== Text segment ==

+++

By Elena Novak on July 29, 2025

Buying a home or investing in real estate using a mortgage loan requires the borrower to understand terms and concepts that are multifaceted, often complex in nature, and usually completely foreign.

What is a Mortgage Loan?

A mortgage is a financial instrument used to purchase a home, plot of land, or other type of real estate using the property as collateral. The property being financed is provided to the lender as collateral to guarantee repayment of the loan.

Borrowers should understand their rights and responsibilities related to the mortgage loan, along with the risks and complications. It's also helpful to use a mortgage calculator to estimate monthly payments and better plan your budget.

The Consumer Financial Protection Bureau CFPB reports"Consumers' Mortgage Shopping Experience" reveals that a significant portion of borrowers, especially first-time homebuyers, are unfamiliar with the mortgage process. A notable lack of knowledge exists, particularly regarding interest rates and available options, leading to fewer borrowers actively shopping around for better terms.”

Consumers should take note and fully understand the 30-year fixed mortgage loan the FHA created in the 50s and 60s. This loan is by far the most popular mortgage product every lender offers. A classic 30-year fixed loan has a consumer interest rate usually starting at 3 to 5 points above the prime rate. These loans feature the same interest rate and payment throughout the 360-month term.

Conventional mortgages have splintered into adjustable-rate, subprime, jumbo, FHA, VA, and more. Each of these mortgage types is structured to serve a specific home buyer or investor.

  • ARM mortgages have interest rates and monthly payments that change over time. A typical ARM is a 5/1, offering fixed payments for five years, then adjusting for the remainder of the loan term.

+++

Items from a dataset
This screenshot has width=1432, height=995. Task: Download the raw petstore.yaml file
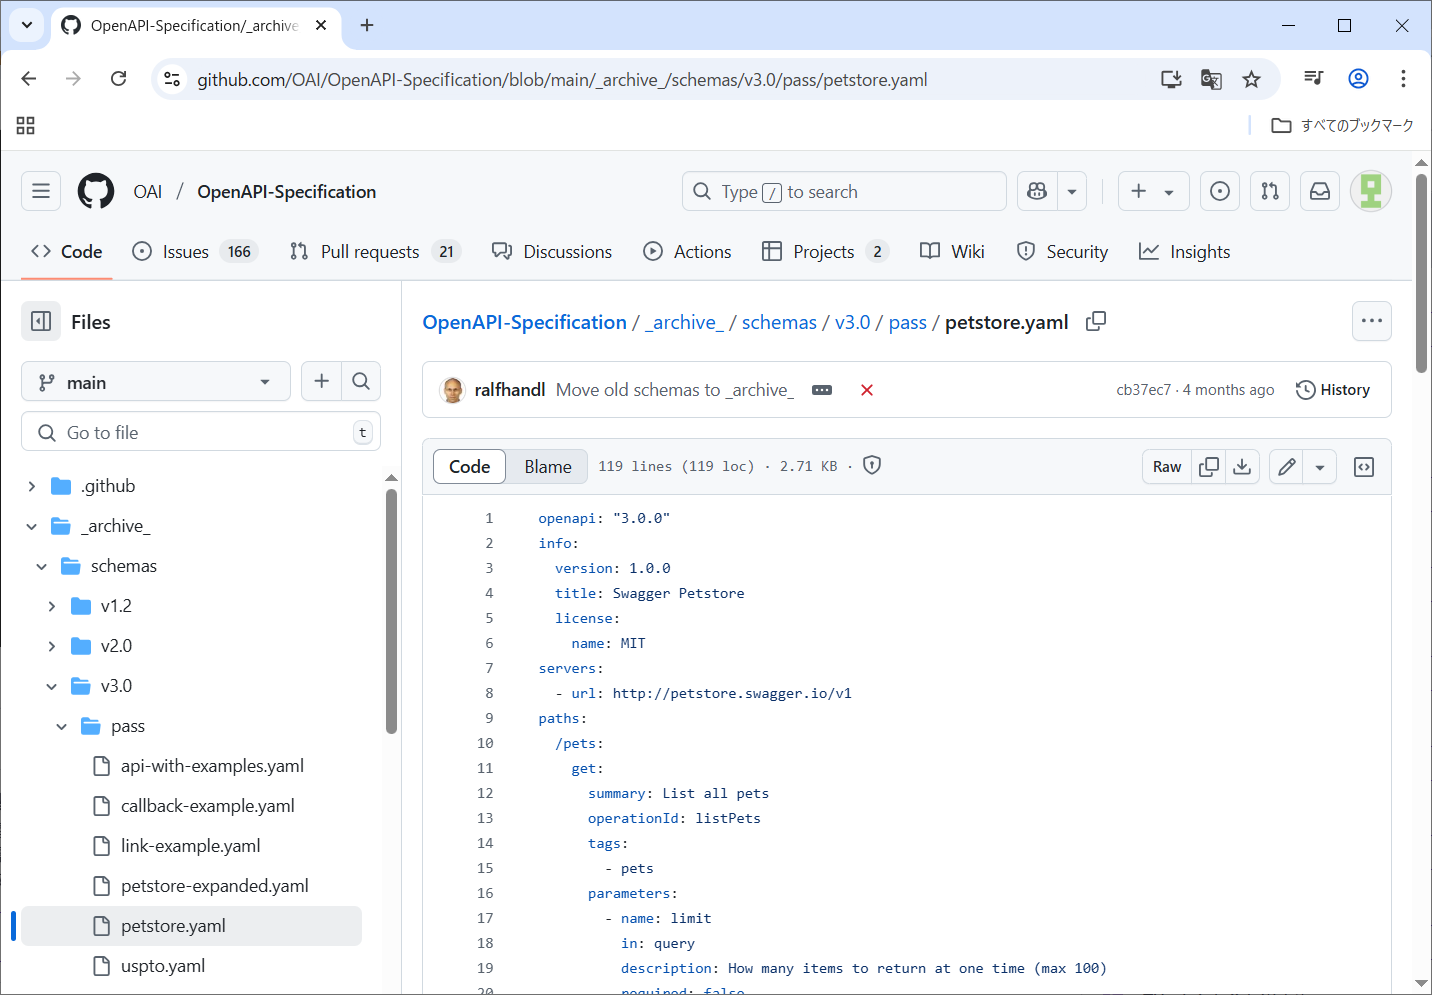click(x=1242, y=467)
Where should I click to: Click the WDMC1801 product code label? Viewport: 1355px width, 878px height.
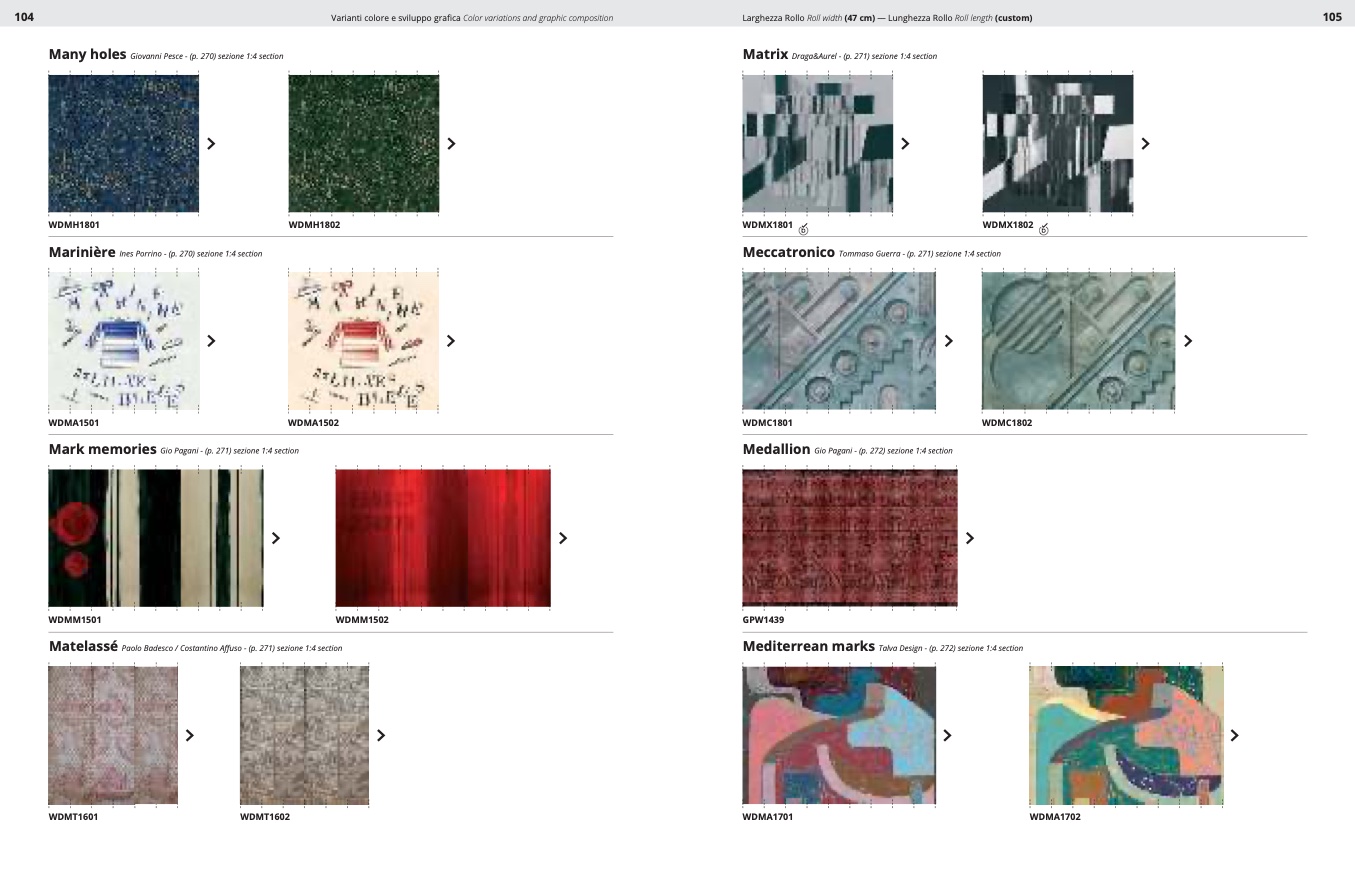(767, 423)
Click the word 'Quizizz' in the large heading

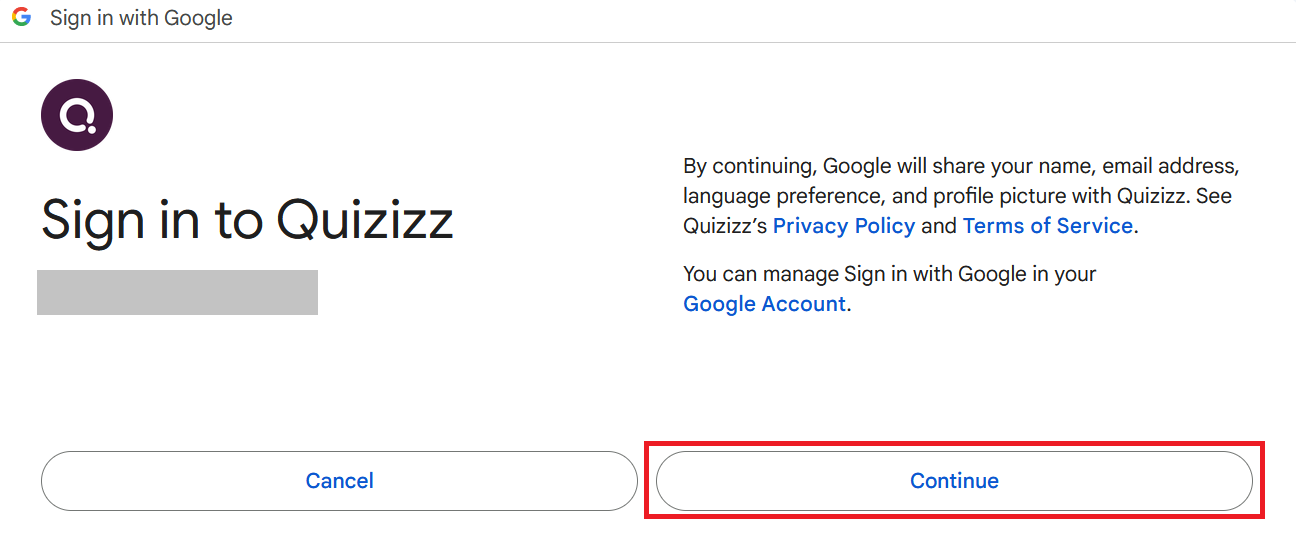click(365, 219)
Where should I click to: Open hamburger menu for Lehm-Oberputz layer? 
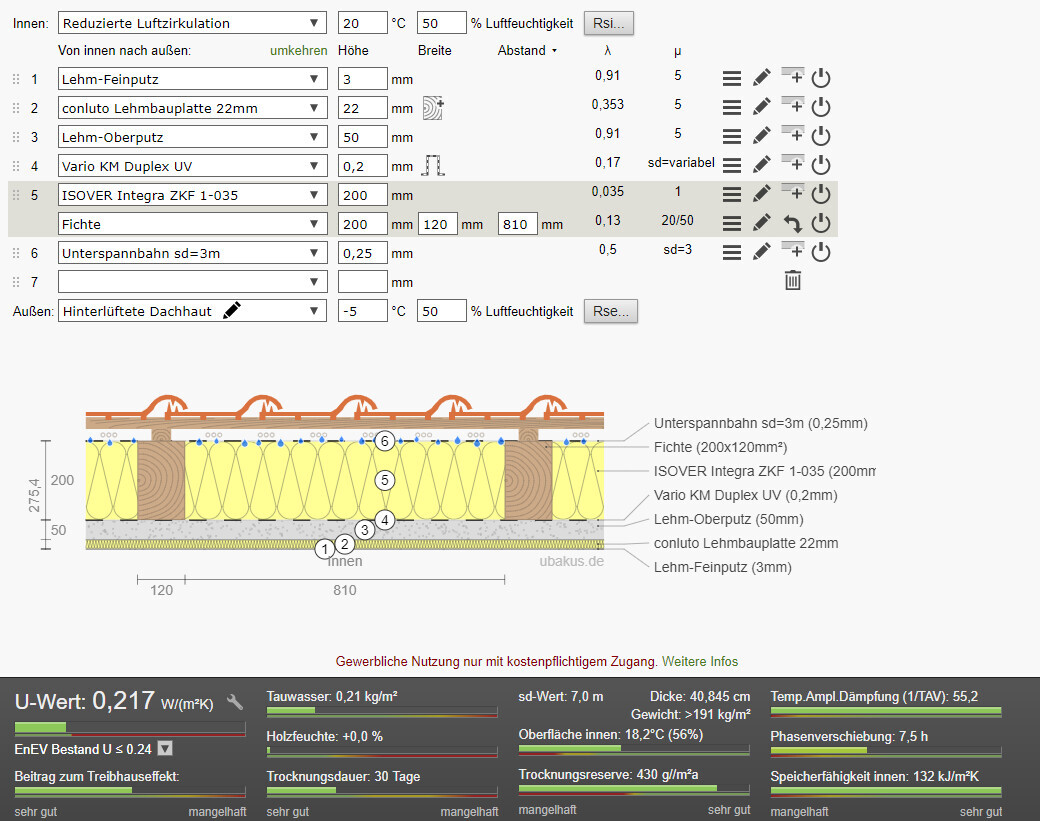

+++

== Short problem 1 ==
Retype every line of the dataset listing without any changes, and leave the pictures out of your copy.
== Short problem 2 ==
Extend the text on mortgage loans, starting right after its last sentence.

== Written reply 1 ==
This screenshot has width=1432, height=995. Task: Download the raw petstore.yaml file
click(x=1242, y=467)
Where should I click to: Click the WDMC1801 product code label? Viewport: 1355px width, 878px height.
(767, 423)
Click the word 'Quizizz' in the large heading

click(365, 219)
Where should I click to: Open hamburger menu for Lehm-Oberputz layer? 

== Written reply 2 ==
  • Government-backed loans, such as an FHA or VA loan, offer excellent rates on conventional loan types and ARMS.
  • Jumbo mortgages exceed the maximum FHA conforming loan limits set at $806,500 for a single-family home. Any real estate price above the set limit is considered a jumbo.

Main Types Of Mortgage Loans

Depending on the availability of government and private money, rates and mortgage terms will always fluctuate. Within each of the following categories, adjustments are made to accommodate the borrower.

Conventional Mortgage

A conventional/fixed-rate mortgage is any loan product that is not backed by the government, such as VA, USDA, or FHA. Borrowers should have at least a 620 credit score and expect an LTV ratio (loan-to-value) of 80%, meaning the buyer needs 20% as a down payment. Some lenders will go higher on the LTV ratio; however, the government would require Private Mortgage Insurance (PMI), adding to the payment. For example, PMI is an additional $30 to $70 for every $100,000 borrowed. Take out a $300,000 loan, and the borrower would pay an additional $210 for PMI. 

The borrower’s credit score determines the interest rate and remains the same throughout the term. Loan terms on a fixed-rate mortgage can be 40, 30, or 15 years, and any number in between. If borrowers continue to stretch out loan terms to purchase a home, they may be buying too much real estate.

Adjustable Rate Mortgage (ARM)

Adjustable-rate mortgages are loans where the interest rates change annually or every six months. Interest Rates are tied to a benchmark financial index, such as the Secured Overnight Financing Rate, plus a margin set by the lender to establish the payment. Collateral for the SOFR is US treasuries, making the index virtually risk-free. ARMs have the same credit scoring and LTV ratios as conventional mortgage loans. Interest rates remain fixed for a set number of years, such as 3, 5, 7, or 10 years.

Borrowers must understand the intricacies of an adjustable rate mortgage and make sure it is the right product for them.

  • Borrowers who plan on holding the property for a short period.
  • Consumers who feel their income and lifestyle are about to see a positive change.
  •  Buyers who intend to pay the mortgage off early.

Arms generally have interest and payment caps to limit the rise in rates and payouts. An adjustable-rate mortgage is not for every borrower. ARM introductory interest rates are certainly appealing; however, always read the fine print.

FHA Loans (Federal Housing Administration)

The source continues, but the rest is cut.